最近、キルギスの若者は日本のアニメ・マンガに興味を持ちはじめており、アニメ・マンガは日本語学習の動機の一つだと考えられる。キルギスは日本語教育の歴史が浅いにもかかわらず、日本語運用能力に長けた者を少なからず輩出しており、今後、日本語を使った多様な分野で優秀な人材が輩出されるものと期待される。一方、日本留学を果たした人材が日本の知見に学んだ後本国で活躍するには、未だ企業も国立機関も受け入れ条件が整備できていないといえる。この状況の改善が今後の課題である。
最新動向
2017年10月現在キルギスで日本語教育を行っている機関は32機関あり、約1,500名がそれらの機関で日本語を学んでいる。前年度と比較すると学習機関は1.3倍、学習者数は1.5倍と爆発的に増加しているが、日本語を必須科目とした11年制の私立のシュコーラ(初等・中等一貫教育機関)の開校が学習者数の急増につながっている。地方においても、これまではJICAボランティアによる課外活動が中心であった日本語教育が私立のシュコーラで教科として取り入れられるようになったことで、中等教育機関を中心に日本語学習者が急増している。

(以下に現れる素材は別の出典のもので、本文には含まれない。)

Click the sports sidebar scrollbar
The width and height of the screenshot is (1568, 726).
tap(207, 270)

また、日本留学や研修を目指して日本語を学習する一般向けの日本語学校も徐々に学習者数を増やしながら規模を拡大しているため、今現在、キルギスにおける日本語教育は大きく様変わりしようとしている。
教育段階別の状況
初等教育
初等教育機関では日本語教育は必須科目として実施されていない。JICAボランティアが派遣先のシュコーラ(初等・中等一貫教育機関)や子どもセンターで選択科目、課外授業として、日本語教育を行っているが、キルギスの初等教育期間は4年間と短く、その間に日本語教育に触れる機会のある学習者は僅かである。

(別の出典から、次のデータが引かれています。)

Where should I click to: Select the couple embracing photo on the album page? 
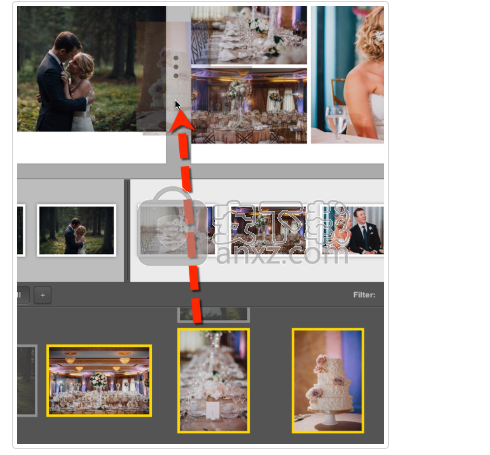click(x=92, y=69)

全学年で日本語を必須科目とするシュコーラの登場で、初等教育でも日本語教育が正式に行われる日も近いと思われるが、現時点では学習者数、授業数など確認できていない。
中等教育
2017年10月現在、キルギスにおいて最も多くの学習者に日本語が学ばれているのは中等教育機関であり、その数は800人近く、全体の50%を超えている。多くは選択科目としてであるが、キルギス国内に4つの私立シュコーラを開いているBilimkana(ビリムカナ)では日本語を必須科目としており、Bilimkanaに在籍する学生が中等教育機関学習者の半数を占めている。
高等教育
- ビシケク人文大学 東洋国際関係学部(日本語主専攻、副専攻、修士課程)
- アラバエフキルギス国立大学付属日本語学院 ホテルサービス学部、地域学部
(第一外国語)/2017年新設校 - キルギス国立総合大学 東洋学部、地理歴史学部(日本語主専攻、第二外国語)

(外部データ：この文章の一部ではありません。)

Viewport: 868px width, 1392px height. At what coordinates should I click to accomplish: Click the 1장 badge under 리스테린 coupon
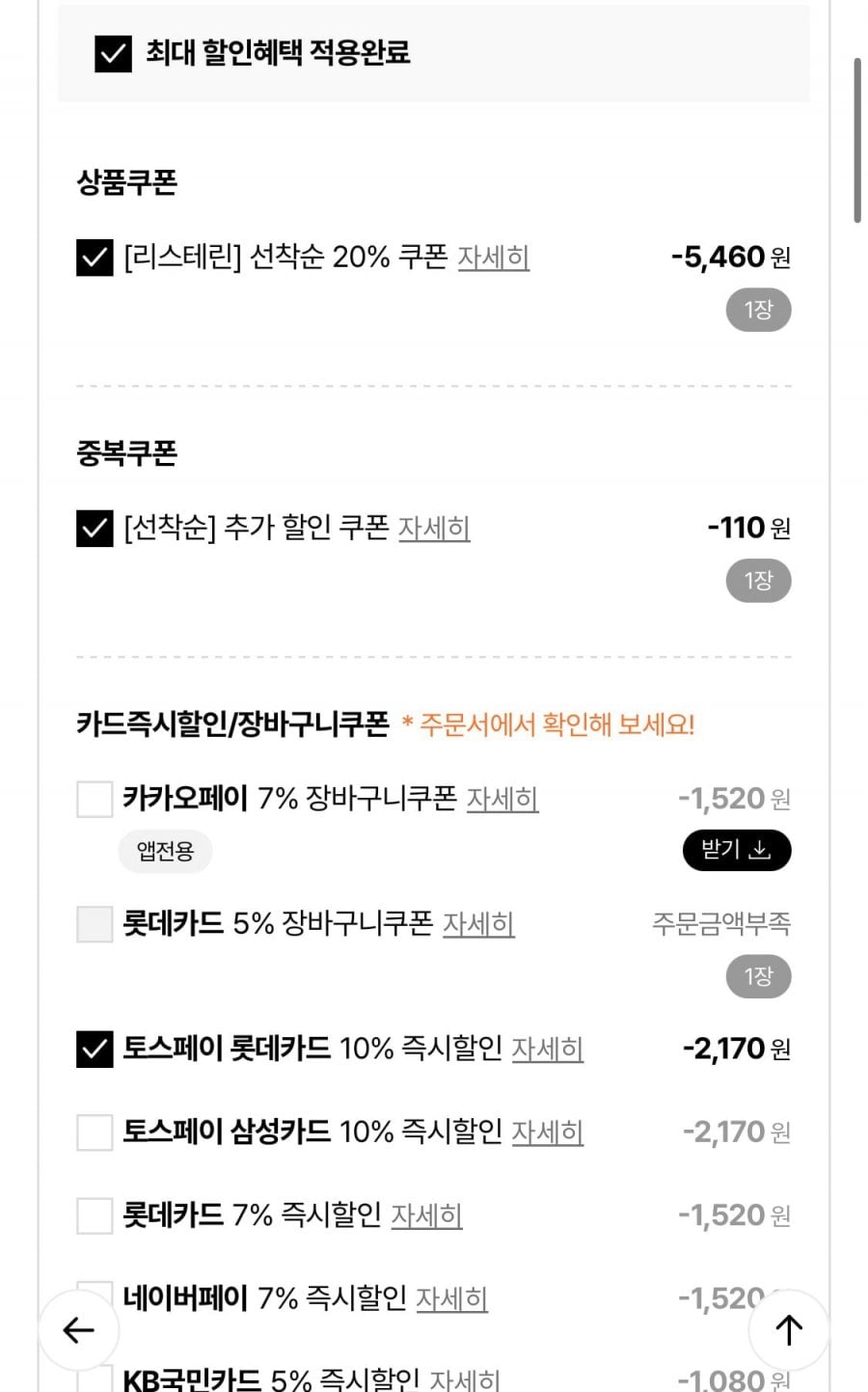[758, 311]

- キルギス国際大学付属科学研究所 地域学科 言語学科
(第一外国語、第二外国語)/2017年新設校 - キルギスロシアスラブ大学(第二外国語)
- キルギス共和国国際大学 文学・コミュニケーション学科
(第一外国語、第二外国語) - アラトー国際大学(第二外国語)/元 アタチュルク国際大学
- オシュ国立大学 地域学部(日本語主専、第二外国語)
- 中央アジアアメリカ大学(選択科目)
- キルギス国立大学アラバエフ 東洋言語文化学部(日本語専攻)
中等教育機関に次いで、多くの学習者が日本語を学んでいるのは高等教育機関である。大学名や組織の変更など混乱も見られるが、2017年度、新たに2つの高等教育機関で日本語教育が始まり、現在、10の高等教育機関で日本語教育が行われている。新しく加わった機関の学部や専攻は「ホテルサービス」や「通訳」などであり、高等教育機関でも新たな分野の日本語教育が始まっている。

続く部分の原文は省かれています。